Scottish horticulturist and landscape gardener

Ninian Niven (1799 – 18 February 1879) was a Scottish horticulturist and landscape gardener.

==Early life and family==
Ninian Niven was born in 1799 in Kelvingrove, Glasgow. His father, also Ninian Niven, was a gardener at Keir House near Stirling, and travelled to the Cape of Good Hope twice collecting plants for George Hibbert and the Empress Josephine of France. Niven was schooled in Glasgow, and was apprenticed as a gardener at Bothwell Castle under Thomas Butler. He planned to become a plant collector, and studied plant drawing and painting after his apprenticeship. He returned to Bothwell for a time, and in 1822 he moved to Belladrum House, Inverness-shire.

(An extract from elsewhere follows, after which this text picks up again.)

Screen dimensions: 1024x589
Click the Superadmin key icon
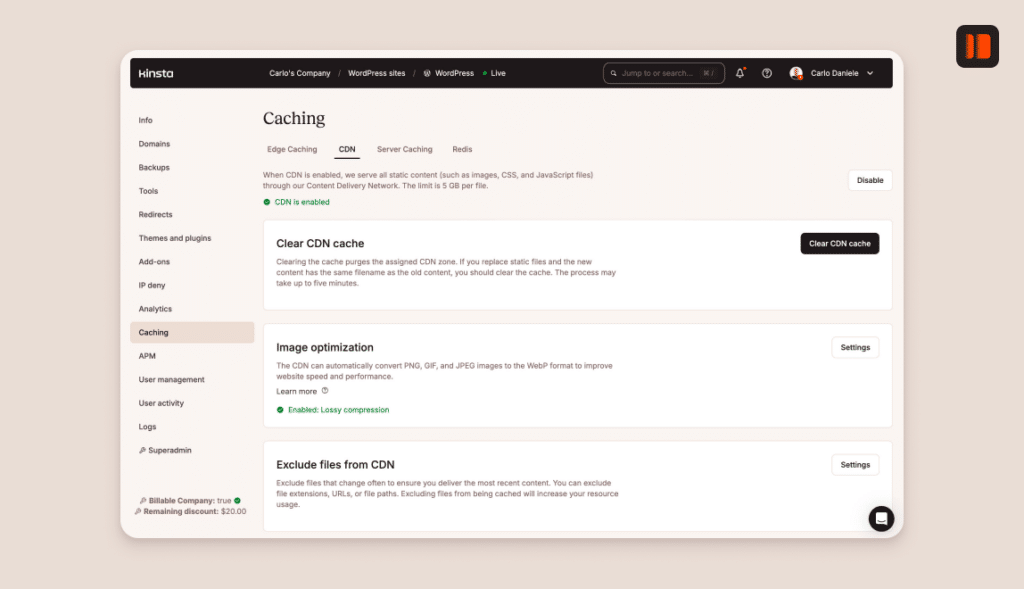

Niven married Agnes Craig. One son, Francis Wilson, emigrated to Victoria, Australia and became a printer. Another son, James Craig (1828–1881), was a gardener in Belfast Botanic Gardens from 1843 and Kew Gardens from 1846, and went on to become curator of Hull Botanic Garden in 1855.

==Career==
Niven was invited to take up the position of head gardener of the grounds of the official residence of the chief secretary for Ireland in the Phoenix Park, Dublin in 1827. Over the course of 8 years he developed his landscaping skills and remodelled the garden. In March 1834 he became the curator of the Botanic Gardens, Glasnevin. Here he concentrated his efforts on expanding the plant collection, as well as restoring and improving the layout of the neglected gardens. In 1838 he published his Visitor's companion to the Botanic Gardens. Four years after his appointment, visitor numbers had risen from 7,000 a year to over 20,000. He also established the first horticultural training courses at the gardens, which are still a feature of the gardens' work.

He resigned from the Botanic Gardens in October 1838, and established the Garden Farm nursery in Clonturk Lodge, Drumcondra, Dublin. This nursery specialised in vines and fruit trees. Niven also ran horticultural courses from his home at Sandycourt, Drumcondra. As a landscape designer, he designed the gardens of many Irish country houses, influenced by his visit to France in the 1830s. In the Phoenix Park alone he designed the gardens of the viceregal lodge, chief secretary's lodge, and under-secretary's lodge as well as the People's Garden there. He also designed the Iveagh Gardens for the great exhibition of 1865, and Hilton Park, Clones, County Monaghan in 1870. He also drew and painted plants for publication such as the Botanist.

Niven was an active member of the Royal Horticultural Society, serving as secretary from 1847 to 1853. He was also an associate of the Linnean Society. He wrote a number of articles for gardening periodicals. He won a silver medal from the Royal Dublin Society in 1835 for an essay on the potato crop failure. During the Great Famine, he published a pamphlet, The potato epidemic and its probable consequences, in the form of an open letter to Augustus FitzGerald, 3rd Duke of Leinster. He mistakenly attributed the cause of the potato disease to atmospheric conditions, unlike David Moore, who correctly deduced the cause of the blight. In 1869 he published a volume of poems, Redemption thoughts.

He worked in his garden at Garden Farm until the day he died, on 18 February 1879.